When I share our story with families and educators who are struggling to find solutions for students with learning disabilities, I always encourage them to explore every possibility. As an educational advocate, my list of resources grows daily. Advocates are constantly searching for new information from researchers, ways to screen more effectively, and for interventions that help to alleviate frustration and stress. I am thankful for the work of NCLD and other organizations that support parents and educators who advocate on behalf of those with learning disabilities. Together with parents, we can partner together and help our children reach their full potential in life.

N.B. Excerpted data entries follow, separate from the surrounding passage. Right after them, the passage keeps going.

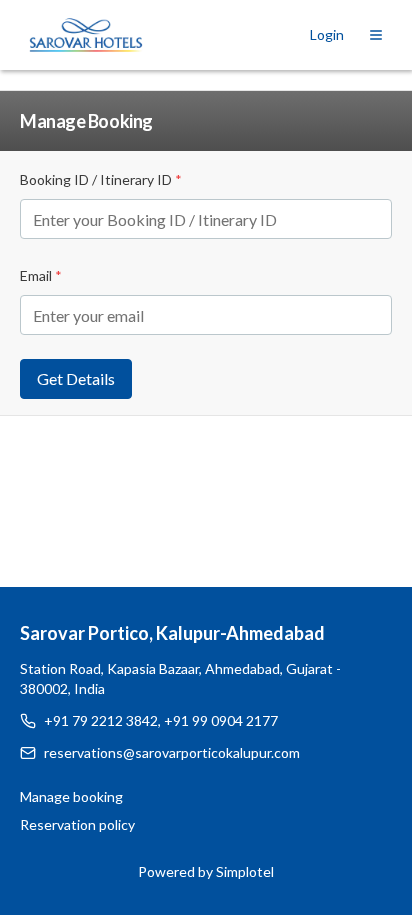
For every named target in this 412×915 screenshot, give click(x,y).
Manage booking (71, 796)
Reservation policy (77, 824)
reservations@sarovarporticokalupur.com (172, 752)
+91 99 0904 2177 (221, 720)
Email (41, 275)
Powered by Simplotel (206, 871)
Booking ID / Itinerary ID (101, 179)
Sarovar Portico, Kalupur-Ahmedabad (172, 633)
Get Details (76, 378)
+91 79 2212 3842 (101, 720)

My friend’s concerns turned out to be well-founded. Because she listened to her instincts, her son will receive expert care and intervention as he prepares to begin kindergarten, instead of potentially hitting a wall when he reaches third grade. While there isn’t always a “cure,” there is an incredible amount of knowledge to draw from that can help our children navigate the world around them. As we celebrate Mother’s Day, I want to encourage parents to listen to their instincts and never give up as they search for ways to help their children!

Esther Falcetta resides in Pennsylvania with her husband and teenage daughter. As the proud mom of a vibrant, energetic and resilient daughter, Esther has been privileged to be part of advocacy efforts at the local, state and national level.